Journal of Symplectic Geometry
- J. Symplectic Geom.
- Volume 2, Number 1 (2003), 133-175.
Moment Maps and Equivariant Szegö Kernels
Let M be a connected n-dimensional complex projective manifold and consider an Hermitian ample holomorphic line bundle (L; hL) on M. Suppose that the unique compatible covariant derivative ▽L on L has curvature -2πiΩ where Ω is a Kähler form. Let G be a compact connected Lie group and μ: G x M → M a holomorphic Hamiltonian action on (M; Ω ).

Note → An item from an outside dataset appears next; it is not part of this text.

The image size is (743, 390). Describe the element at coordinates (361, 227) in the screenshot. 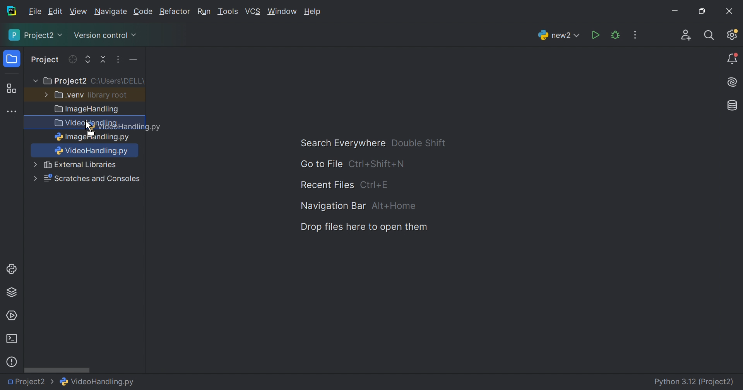

I see `Dop files here to open them` at that location.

Let \frac g be the Lie algebra of G, and denote by Φ : M → g* the moment map.
Let us also assume that the action of G on M linearizes to a holomorphic action on L; given that the action is Hamiltonian, the obstruction for this is of topological nature [GS1]. We may then also assume that the Hermitian structure hL of L, and consequently the connection as well, are G-invariant. Therefore for every k ∈ N there is an induced linear representation of G on the space H0(M;L⊗k) of global holomorphic sections of L⊗k. This representation is unitary with respect to the natural Hermitian structure of H0(M;L⊗k) (associated to Ω and hL in the standard manner). We may thus decompose H0(M;L⊗k) equivariantly according to the irreducible representations of G.

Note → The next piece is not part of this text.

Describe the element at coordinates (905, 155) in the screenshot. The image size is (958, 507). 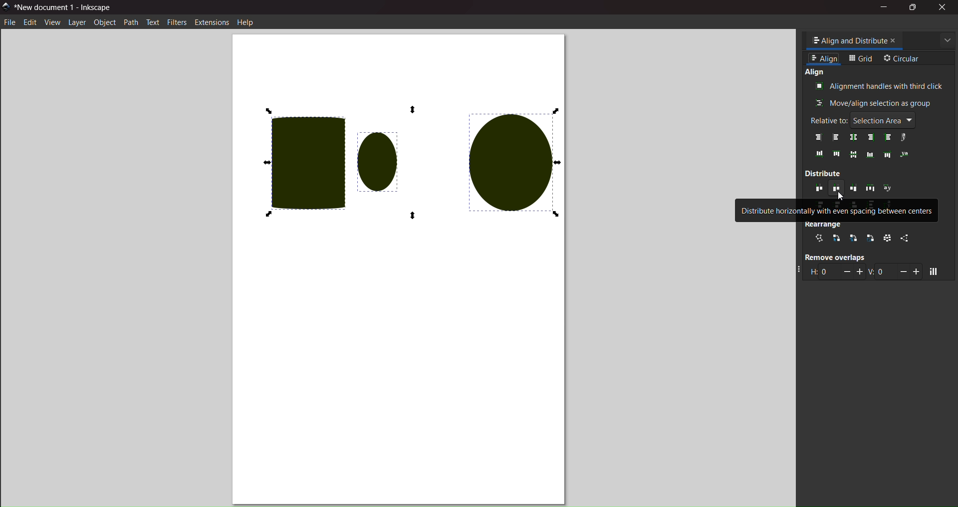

The subject of this paper is the local and global asymptotic behaviour of certain linear series defined in terms this decomposition. Namely, we shall first consider the asymptotic behaviour as k →+ ∞ of the linear subseries of H0(M;L⊗k) associated to a single irreducible representation, and then of the linear subseries associated to a whole ladder of irreducible representations. To this end, we shall estimate the asymptoptic growth, in an appropriate local sense, of these linear series on some loci in M defined in terms of the moment map Φ.
J. Symplectic Geom., Volume 2, Number 1 (2003), 133-175.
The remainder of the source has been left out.